> _WHAT THE TASK ASKS_
Be exact. Print each record as it stands.

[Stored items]
+++++
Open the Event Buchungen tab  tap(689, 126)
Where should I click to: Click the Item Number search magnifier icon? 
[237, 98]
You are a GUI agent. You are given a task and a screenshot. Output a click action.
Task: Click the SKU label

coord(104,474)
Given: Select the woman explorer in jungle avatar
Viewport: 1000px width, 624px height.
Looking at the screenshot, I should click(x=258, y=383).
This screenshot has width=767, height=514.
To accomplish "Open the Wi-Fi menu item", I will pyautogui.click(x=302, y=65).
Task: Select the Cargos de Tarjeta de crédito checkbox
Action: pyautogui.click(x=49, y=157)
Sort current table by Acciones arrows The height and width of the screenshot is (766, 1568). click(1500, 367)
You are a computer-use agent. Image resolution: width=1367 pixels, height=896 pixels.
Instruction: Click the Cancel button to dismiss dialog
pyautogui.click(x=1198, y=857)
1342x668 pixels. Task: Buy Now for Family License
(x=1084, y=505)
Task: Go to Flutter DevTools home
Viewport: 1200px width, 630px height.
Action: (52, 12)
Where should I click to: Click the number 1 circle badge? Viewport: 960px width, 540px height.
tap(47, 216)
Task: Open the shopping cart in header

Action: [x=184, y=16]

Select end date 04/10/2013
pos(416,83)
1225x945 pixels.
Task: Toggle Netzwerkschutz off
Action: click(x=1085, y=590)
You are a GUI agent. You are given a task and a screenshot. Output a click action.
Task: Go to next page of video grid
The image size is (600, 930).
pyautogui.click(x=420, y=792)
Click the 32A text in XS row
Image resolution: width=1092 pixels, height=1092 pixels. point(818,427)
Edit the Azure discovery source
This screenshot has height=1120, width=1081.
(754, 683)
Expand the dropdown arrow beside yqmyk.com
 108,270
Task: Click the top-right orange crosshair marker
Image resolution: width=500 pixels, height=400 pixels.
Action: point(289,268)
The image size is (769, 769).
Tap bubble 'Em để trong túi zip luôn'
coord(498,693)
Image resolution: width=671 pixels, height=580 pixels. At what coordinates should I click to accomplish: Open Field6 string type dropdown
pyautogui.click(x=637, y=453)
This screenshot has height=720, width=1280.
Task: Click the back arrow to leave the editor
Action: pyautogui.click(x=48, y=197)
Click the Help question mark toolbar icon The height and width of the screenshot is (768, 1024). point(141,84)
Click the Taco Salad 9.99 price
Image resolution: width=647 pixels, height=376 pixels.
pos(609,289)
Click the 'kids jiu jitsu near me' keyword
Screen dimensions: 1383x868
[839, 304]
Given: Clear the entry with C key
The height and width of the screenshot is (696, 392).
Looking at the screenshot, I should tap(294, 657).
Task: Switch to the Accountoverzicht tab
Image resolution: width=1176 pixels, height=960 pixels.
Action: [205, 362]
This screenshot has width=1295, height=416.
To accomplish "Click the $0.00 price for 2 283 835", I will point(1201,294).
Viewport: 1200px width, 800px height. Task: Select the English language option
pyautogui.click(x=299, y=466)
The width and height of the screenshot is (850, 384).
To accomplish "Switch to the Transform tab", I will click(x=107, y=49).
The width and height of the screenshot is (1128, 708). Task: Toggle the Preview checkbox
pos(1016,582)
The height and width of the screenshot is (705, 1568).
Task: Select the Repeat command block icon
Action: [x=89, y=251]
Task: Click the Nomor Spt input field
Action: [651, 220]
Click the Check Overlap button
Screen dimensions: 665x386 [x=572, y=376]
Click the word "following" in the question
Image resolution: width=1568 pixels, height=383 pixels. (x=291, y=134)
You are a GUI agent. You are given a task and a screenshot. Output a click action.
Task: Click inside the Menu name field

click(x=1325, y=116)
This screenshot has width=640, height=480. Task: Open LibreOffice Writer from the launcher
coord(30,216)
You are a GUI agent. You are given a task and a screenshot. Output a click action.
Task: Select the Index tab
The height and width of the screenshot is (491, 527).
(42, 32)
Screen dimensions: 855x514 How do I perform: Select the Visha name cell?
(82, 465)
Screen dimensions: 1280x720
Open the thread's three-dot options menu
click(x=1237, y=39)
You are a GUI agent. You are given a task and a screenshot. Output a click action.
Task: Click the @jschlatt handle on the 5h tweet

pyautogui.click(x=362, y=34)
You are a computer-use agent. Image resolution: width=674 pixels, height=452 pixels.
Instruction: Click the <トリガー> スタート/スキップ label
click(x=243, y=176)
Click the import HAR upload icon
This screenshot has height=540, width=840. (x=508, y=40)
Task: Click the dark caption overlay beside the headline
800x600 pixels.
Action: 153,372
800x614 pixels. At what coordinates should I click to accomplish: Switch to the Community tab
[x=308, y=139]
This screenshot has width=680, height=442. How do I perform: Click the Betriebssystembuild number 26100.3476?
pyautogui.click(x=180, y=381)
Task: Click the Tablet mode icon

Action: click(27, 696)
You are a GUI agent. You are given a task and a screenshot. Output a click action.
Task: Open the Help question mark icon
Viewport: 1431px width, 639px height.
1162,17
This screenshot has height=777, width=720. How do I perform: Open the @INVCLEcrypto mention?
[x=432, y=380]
+++++
> _COMPLETED TASK_
Open the Event Buchungen tab  tap(689, 126)
Where should I click to: Click the Item Number search magnifier icon? 
[237, 98]
You are a GUI agent. You are given a task and a screenshot. Output a click action.
Task: Click the SKU label

coord(104,474)
Given: Select the woman explorer in jungle avatar
Viewport: 1000px width, 624px height.
Looking at the screenshot, I should click(x=258, y=383).
This screenshot has width=767, height=514.
To accomplish "Open the Wi-Fi menu item", I will pyautogui.click(x=302, y=65).
Task: Select the Cargos de Tarjeta de crédito checkbox
Action: pyautogui.click(x=49, y=157)
Sort current table by Acciones arrows The height and width of the screenshot is (766, 1568). click(1500, 367)
You are a computer-use agent. Image resolution: width=1367 pixels, height=896 pixels.
Instruction: Click the Cancel button to dismiss dialog
pyautogui.click(x=1198, y=857)
1342x668 pixels. Task: Buy Now for Family License
(x=1084, y=505)
Task: Go to Flutter DevTools home
Viewport: 1200px width, 630px height.
Action: (52, 12)
Where should I click to: Click the number 1 circle badge? Viewport: 960px width, 540px height.
tap(47, 216)
Task: Open the shopping cart in header

Action: [x=184, y=16]

Select end date 04/10/2013
pos(416,83)
1225x945 pixels.
Task: Toggle Netzwerkschutz off
Action: click(x=1085, y=590)
You are a GUI agent. You are given a task and a screenshot. Output a click action.
Task: Go to next page of video grid
The image size is (600, 930).
pyautogui.click(x=420, y=792)
Click the 32A text in XS row
Image resolution: width=1092 pixels, height=1092 pixels. point(818,427)
Edit the Azure discovery source
This screenshot has height=1120, width=1081.
(754, 683)
Expand the dropdown arrow beside yqmyk.com
 108,270
Task: Click the top-right orange crosshair marker
Image resolution: width=500 pixels, height=400 pixels.
Action: point(289,268)
The image size is (769, 769).
Tap bubble 'Em để trong túi zip luôn'
coord(498,693)
Image resolution: width=671 pixels, height=580 pixels. At what coordinates should I click to accomplish: Open Field6 string type dropdown
pyautogui.click(x=637, y=453)
This screenshot has height=720, width=1280.
Task: Click the back arrow to leave the editor
Action: pyautogui.click(x=48, y=197)
Click the Help question mark toolbar icon The height and width of the screenshot is (768, 1024). point(141,84)
Click the Taco Salad 9.99 price
Image resolution: width=647 pixels, height=376 pixels.
pos(609,289)
Click the 'kids jiu jitsu near me' keyword
Screen dimensions: 1383x868
[839, 304]
Given: Clear the entry with C key
The height and width of the screenshot is (696, 392).
Looking at the screenshot, I should tap(294, 657).
Task: Switch to the Accountoverzicht tab
Image resolution: width=1176 pixels, height=960 pixels.
Action: [205, 362]
This screenshot has width=1295, height=416.
To accomplish "Click the $0.00 price for 2 283 835", I will point(1201,294).
Viewport: 1200px width, 800px height. Task: Select the English language option
pyautogui.click(x=299, y=466)
The width and height of the screenshot is (850, 384).
To accomplish "Switch to the Transform tab", I will click(x=107, y=49).
The width and height of the screenshot is (1128, 708). Task: Toggle the Preview checkbox
pos(1016,582)
The height and width of the screenshot is (705, 1568).
Task: Select the Repeat command block icon
Action: [x=89, y=251]
Task: Click the Nomor Spt input field
Action: [651, 220]
Click the Check Overlap button
Screen dimensions: 665x386 [x=572, y=376]
Click the word "following" in the question
Image resolution: width=1568 pixels, height=383 pixels. (x=291, y=134)
You are a GUI agent. You are given a task and a screenshot. Output a click action.
Task: Click inside the Menu name field

click(x=1325, y=116)
This screenshot has width=640, height=480. Task: Open LibreOffice Writer from the launcher
coord(30,216)
You are a GUI agent. You are given a task and a screenshot. Output a click action.
Task: Select the Index tab
The height and width of the screenshot is (491, 527).
(42, 32)
Screen dimensions: 855x514 How do I perform: Select the Visha name cell?
(82, 465)
Screen dimensions: 1280x720
Open the thread's three-dot options menu
click(x=1237, y=39)
You are a GUI agent. You are given a task and a screenshot. Output a click action.
Task: Click the @jschlatt handle on the 5h tweet

pyautogui.click(x=362, y=34)
You are a computer-use agent. Image resolution: width=674 pixels, height=452 pixels.
Instruction: Click the <トリガー> スタート/スキップ label
click(x=243, y=176)
Click the import HAR upload icon
This screenshot has height=540, width=840. (x=508, y=40)
Task: Click the dark caption overlay beside the headline
800x600 pixels.
Action: 153,372
800x614 pixels. At what coordinates should I click to accomplish: Switch to the Community tab
[x=308, y=139]
This screenshot has width=680, height=442. How do I perform: Click the Betriebssystembuild number 26100.3476?
pyautogui.click(x=180, y=381)
Task: Click the Tablet mode icon

Action: click(27, 696)
You are a GUI agent. You are given a task and a screenshot. Output a click action.
Task: Open the Help question mark icon
Viewport: 1431px width, 639px height.
1162,17
This screenshot has height=777, width=720. How do I perform: Open the @INVCLEcrypto mention?
[x=432, y=380]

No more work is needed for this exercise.